Pilgrimage Through Holy Week


As the daughter of two Westminster Choir College alumni who worked in Presbyterian churches, Sacred Music major Ashley Ross grew up “steeped with a love of the church and traditional worship.”

“But the older I got and I saw traditional worship dwindling in some American churches, it saddened me, and I thought about how I could make a difference in my church,” she says. “I thought about how worship was formulated and what it did to the person, and I thought about how it could be different.”

As a result, for the past eight years she’s been exploring experiential worship — worship that taps all five senses: smell, sight, hearing, taste and touch — to connect with God and the Holy Spirit.  She’s shared experiential worship practices with her choirs and her students, teaching them to think “outside the box,” creating stimulating, engaging and alive worship services.

“I guess I did something right,” she says, since the Association of Presbyterian Church Educators (APCE) and Presbyterian Association of Musicians (PAM) learned about her work and invited her to present a session on experiential worship at their national conference in Galveston, Texas this past winter.
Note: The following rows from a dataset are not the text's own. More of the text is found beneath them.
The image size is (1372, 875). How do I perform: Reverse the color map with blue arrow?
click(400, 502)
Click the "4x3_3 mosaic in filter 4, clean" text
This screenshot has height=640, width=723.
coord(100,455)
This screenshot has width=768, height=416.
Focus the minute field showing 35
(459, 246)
When she returned from Galveston and shared her experience with professors Steve Pilkington and Tom Shelton, they invited her to present what she had done at the conference to Westminster’s Sacred Music Lab.

Honored by the invitation, Ross says, "I feel passionate about the concept of teaching a person to fish, rather than giving them a meal. That’s what we do here at Westminster.  We teach our students to serve and have an impact on others’ lives.”
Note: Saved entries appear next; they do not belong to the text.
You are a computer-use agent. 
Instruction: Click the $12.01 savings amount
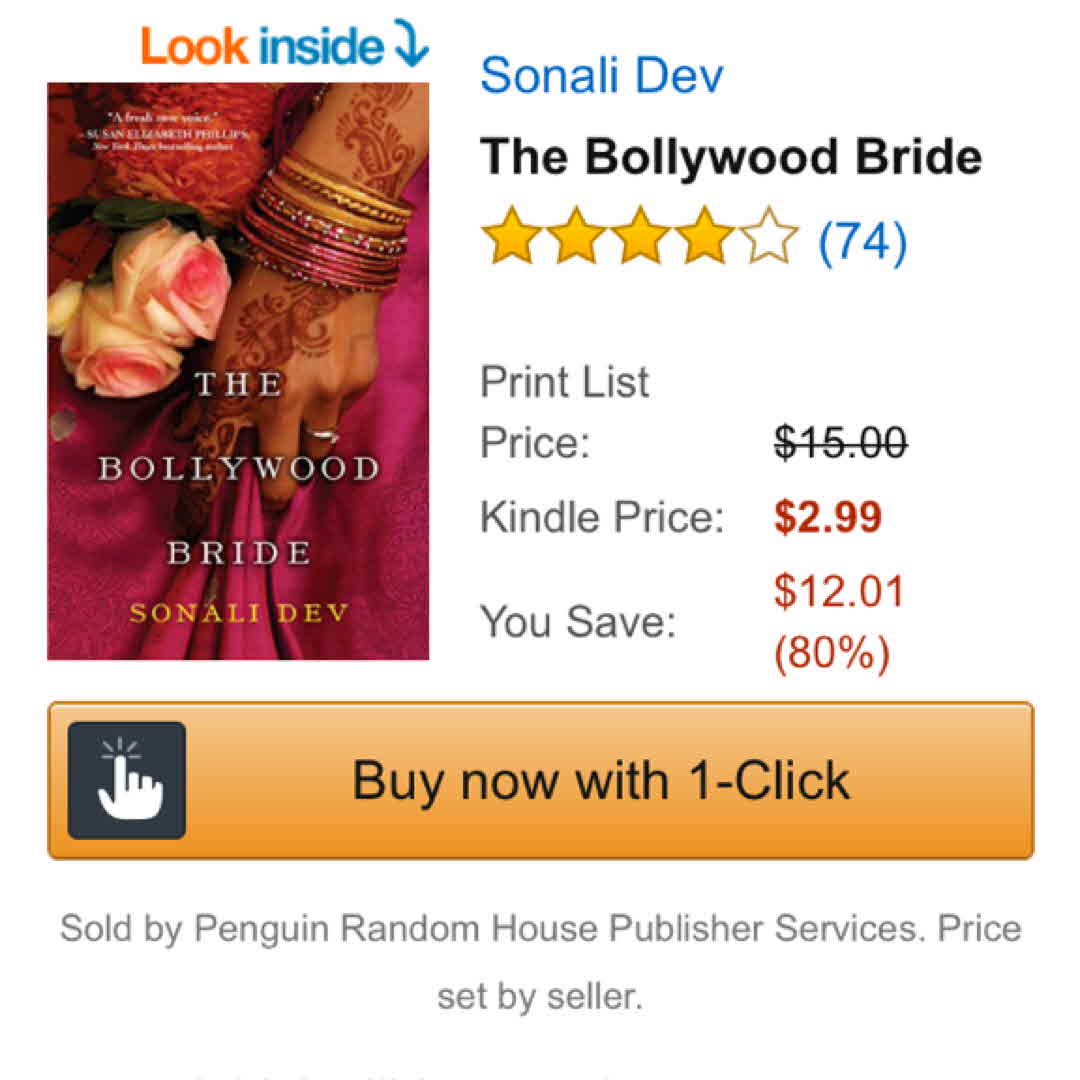(838, 590)
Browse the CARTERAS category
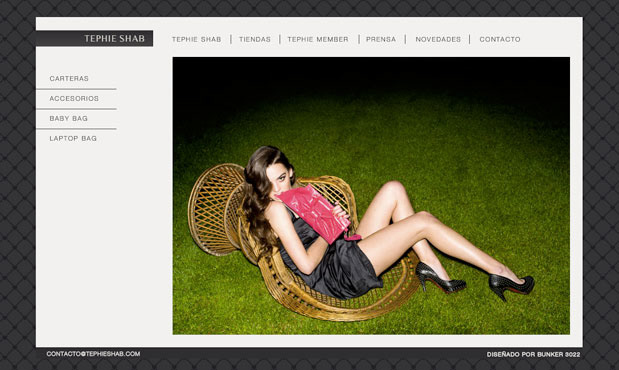This screenshot has width=619, height=370. (x=69, y=79)
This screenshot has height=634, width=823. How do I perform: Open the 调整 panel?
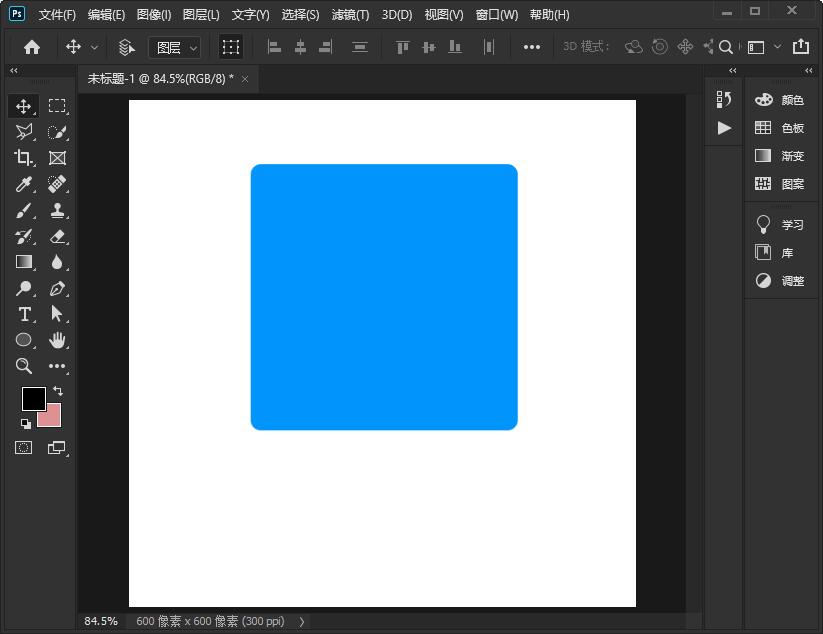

She shared the concept of experiential worship with the class along with her experience with prayer stations.  The students’ reaction to the presentation was powerful.

“The concept of physical action isn’t really new,” she says.  “The idea of working it into worship and your own creative expression is where the newness lies.”
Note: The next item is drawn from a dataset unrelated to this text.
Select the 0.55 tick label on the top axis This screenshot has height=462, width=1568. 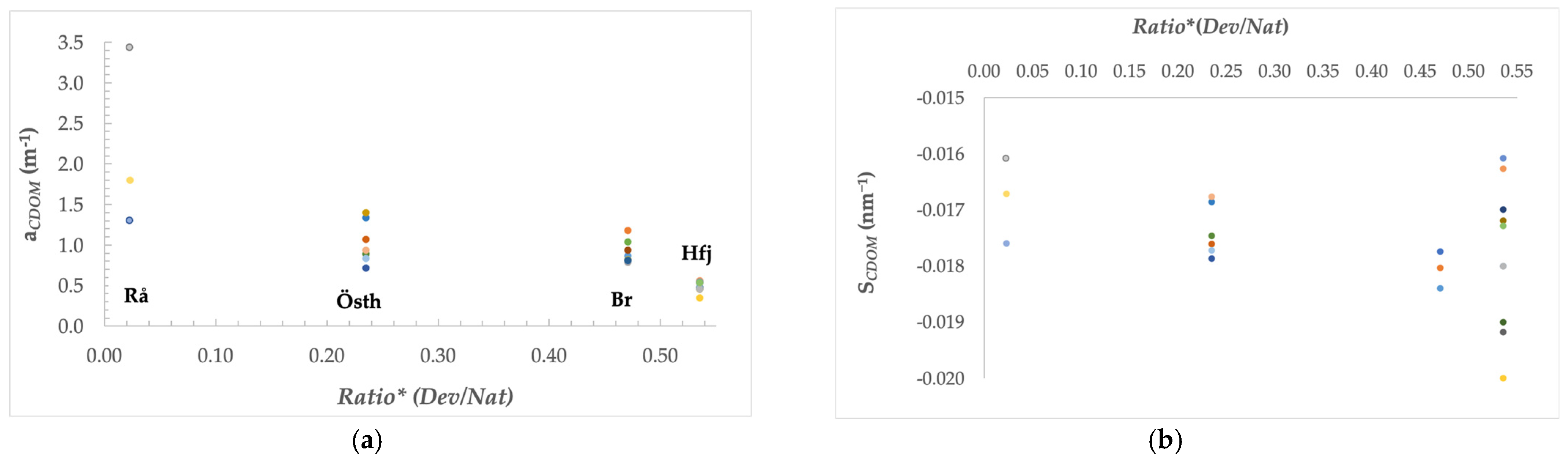(1516, 71)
The class experimented with prayer stations by placing them in locations in Bristol Chapel and individually engaging with them.

“The stations have such an intimate but not invasive experience,” she points out. 

Based on their personal experiences, the students offered to work with her on the project, titled Pilgrimage Through Holy Week, and to place the prayer stations in different locations on the Westminster campus. Each of the seven stations is set up and maintained by an individual student.

The stations will be in place from Monday, April 15 through Monday, April 23.  They’re open to both the campus community and anyone else who would like to participate.  While the stations are in place during the Christian Holy Week, they offer opportunities for meditation and spiritual engagement for all.

Pilgrimage Through Holy Week

Seven Meditative Stations

  1. Letting Go
    Location: Williamson Hall rotunda
  2. Affirmations in the Sand
    Location: Main Bristol Chapel Entrance
  3. Finding Direction
    Location: Cullen Center
  4. God Speaks
    Location: Talbott Library lobby
  5. What Separates You From God?
    Location: Outside the Scheide Student Center
  6. You Are Dust
    Location: Taylor building entrance
  7. Labyrinth
    Location: Outside the Cullen Center, on the quad

Each location includes a scripture reading and suggestions for physical and meditative participation.